Hmmmm....... A whole bunch of other industrial nations have single payer systems, pay 1/2 to 3/4 what we do per capita, and cover all of their citizens. They also have longer lifespans, and much lower infant mortality rates.

Sounds to me like the inefficient system here is ours.

To remind you yet again, life expectancy has nothing to do with the quality of a health care system in an indudstrialized nation. And those same nations are going into debt as a result of their single payer systems. You myopic liberal simpletons still believe that if all you is make it cheap for people all the problems will be solved.
 
WTF is capitation?

Excuse me, but I've mentioned this before. You're wasting your breath unless you put all of this in layman's terms.

I understand most of what you said, but not everyone does.
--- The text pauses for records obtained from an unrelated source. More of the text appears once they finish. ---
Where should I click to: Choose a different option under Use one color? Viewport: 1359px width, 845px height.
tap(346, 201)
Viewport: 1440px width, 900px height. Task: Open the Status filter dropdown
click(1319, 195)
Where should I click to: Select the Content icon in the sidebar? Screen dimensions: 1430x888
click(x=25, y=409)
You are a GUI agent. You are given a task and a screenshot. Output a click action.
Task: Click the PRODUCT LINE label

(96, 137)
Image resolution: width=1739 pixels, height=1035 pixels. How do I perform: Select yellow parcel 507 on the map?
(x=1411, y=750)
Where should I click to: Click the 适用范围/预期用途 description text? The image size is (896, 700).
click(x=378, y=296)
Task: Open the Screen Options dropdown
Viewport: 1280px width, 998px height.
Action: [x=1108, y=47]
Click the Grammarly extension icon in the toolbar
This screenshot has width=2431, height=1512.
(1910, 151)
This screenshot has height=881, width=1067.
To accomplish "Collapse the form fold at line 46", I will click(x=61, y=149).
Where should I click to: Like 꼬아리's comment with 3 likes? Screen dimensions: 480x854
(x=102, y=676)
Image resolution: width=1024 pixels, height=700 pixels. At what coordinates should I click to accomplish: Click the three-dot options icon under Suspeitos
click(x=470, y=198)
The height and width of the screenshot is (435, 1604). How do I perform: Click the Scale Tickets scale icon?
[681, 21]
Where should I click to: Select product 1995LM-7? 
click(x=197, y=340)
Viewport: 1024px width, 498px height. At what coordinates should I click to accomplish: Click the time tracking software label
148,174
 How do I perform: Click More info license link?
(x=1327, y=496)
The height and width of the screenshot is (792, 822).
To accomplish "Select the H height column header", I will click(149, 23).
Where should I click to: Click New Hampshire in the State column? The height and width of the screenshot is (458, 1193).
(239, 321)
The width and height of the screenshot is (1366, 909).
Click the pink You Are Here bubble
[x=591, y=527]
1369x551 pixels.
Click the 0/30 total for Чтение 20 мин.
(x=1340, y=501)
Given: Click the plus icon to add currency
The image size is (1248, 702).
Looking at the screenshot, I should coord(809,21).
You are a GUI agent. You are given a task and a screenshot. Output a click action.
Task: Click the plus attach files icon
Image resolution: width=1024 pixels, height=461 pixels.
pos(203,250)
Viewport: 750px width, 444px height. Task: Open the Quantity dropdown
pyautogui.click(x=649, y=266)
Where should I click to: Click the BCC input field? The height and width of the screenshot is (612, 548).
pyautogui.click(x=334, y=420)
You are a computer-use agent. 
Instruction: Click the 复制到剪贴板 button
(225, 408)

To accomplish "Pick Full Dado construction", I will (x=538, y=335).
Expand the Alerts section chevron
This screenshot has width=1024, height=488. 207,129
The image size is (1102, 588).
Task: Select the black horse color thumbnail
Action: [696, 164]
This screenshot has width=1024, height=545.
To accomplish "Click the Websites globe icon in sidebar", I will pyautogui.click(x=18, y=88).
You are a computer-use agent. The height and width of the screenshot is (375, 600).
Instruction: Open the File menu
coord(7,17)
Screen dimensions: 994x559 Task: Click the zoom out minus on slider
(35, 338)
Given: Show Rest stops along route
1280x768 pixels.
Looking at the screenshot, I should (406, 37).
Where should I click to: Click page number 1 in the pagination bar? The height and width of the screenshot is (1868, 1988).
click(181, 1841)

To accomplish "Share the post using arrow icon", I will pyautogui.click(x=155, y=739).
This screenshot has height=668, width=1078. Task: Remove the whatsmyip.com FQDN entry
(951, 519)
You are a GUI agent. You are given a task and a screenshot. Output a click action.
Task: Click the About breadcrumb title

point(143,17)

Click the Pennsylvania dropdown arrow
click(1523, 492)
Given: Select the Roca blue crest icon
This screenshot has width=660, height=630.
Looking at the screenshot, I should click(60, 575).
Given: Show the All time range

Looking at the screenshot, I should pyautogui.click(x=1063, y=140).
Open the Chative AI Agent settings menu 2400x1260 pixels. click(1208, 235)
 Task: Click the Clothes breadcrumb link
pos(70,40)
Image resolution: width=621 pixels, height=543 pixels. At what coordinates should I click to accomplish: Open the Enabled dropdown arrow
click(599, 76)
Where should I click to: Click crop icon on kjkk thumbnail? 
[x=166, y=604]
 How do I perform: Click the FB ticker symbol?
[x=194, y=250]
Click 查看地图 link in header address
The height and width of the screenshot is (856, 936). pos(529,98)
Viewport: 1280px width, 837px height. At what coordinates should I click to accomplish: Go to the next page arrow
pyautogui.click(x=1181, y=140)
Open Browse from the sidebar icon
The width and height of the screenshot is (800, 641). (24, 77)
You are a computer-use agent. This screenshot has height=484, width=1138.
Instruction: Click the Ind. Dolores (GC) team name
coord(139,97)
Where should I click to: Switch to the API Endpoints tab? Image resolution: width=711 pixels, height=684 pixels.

There is probably only a couple of people here that really know what in the heck you just said.

There are different ways to pay for health care services. The most common has been paying a fee for each service provided (or, potentially, a fee for a group of services surrounding a particular diagnosis). But that has implications for the volume of services delivered because there's an incentive there to provide more services and collect more money, particularly when the fees for various services are reduced. And it reinforces the notion that we're buying health widgets and not health.

Capitation is one alternative to simply paying for each procedure. Instead it pays a flat fee for each person, often in a per-member-per-month arrangement. This has become fairly common in state Medicaid programs, where it's usually known as managed care. Under those arrangements, the state government no longer directly pays providers for each service a Medicaid beneficiary gets; instead, the state contracts with private health insurance plans--called Medicaid managed care organizations (MCOs)--to deliver care to Medicaid beneficiaries. The MCO gets a fixed amount of money each month for each enrollee (perhaps risk-adjusted to take into account whether an individual enrollee is sicker than average or needs more care) and assumes the financial risk for getting care to those enrollees. Generally the MCOs then contract with providers and sometimes find ways to shift some of that risk onto the providers.
Yes, I think you have hit on a major problem with way healthcare services are delivered, Fee for Service. The more services the provider can sell the more money the provider makes. In most business environment the buyer is able to evaluate the service versus the cost. In most cases, this is not possible in healthcare. A person in the hospital dying of cancer and racking up hundreds of thousands of dollars in charges has little incentive to question the need for services. When the doctor says we need to repeat the CT Scan, we assume it's needed. Unfortunately, insurance companies don't do any better job in evaluating the need for service than the patient.

I think what is needed is to pay more for results not services. Do you pay the auto mechanic for trying to fix your car? I'm not saying a doctor should only be paid if he makes you well, but what I am saying we need to introduce mechanisms that focus on results. Pay hospital and doctors higher fees for successful outcomes.

That sounds horribly complex. Why am I way off base in thinking that if we all really want a healthier less expensive system, we as individuals need to start taking MORE responsibility for our health and how our health care dollars are spent? I don't really see how capitation does that. Any solution that makes the individual less financially responsible for the costs of the specific procedures and services their health may require is a system doomed to continuing an escalation of prices for those services.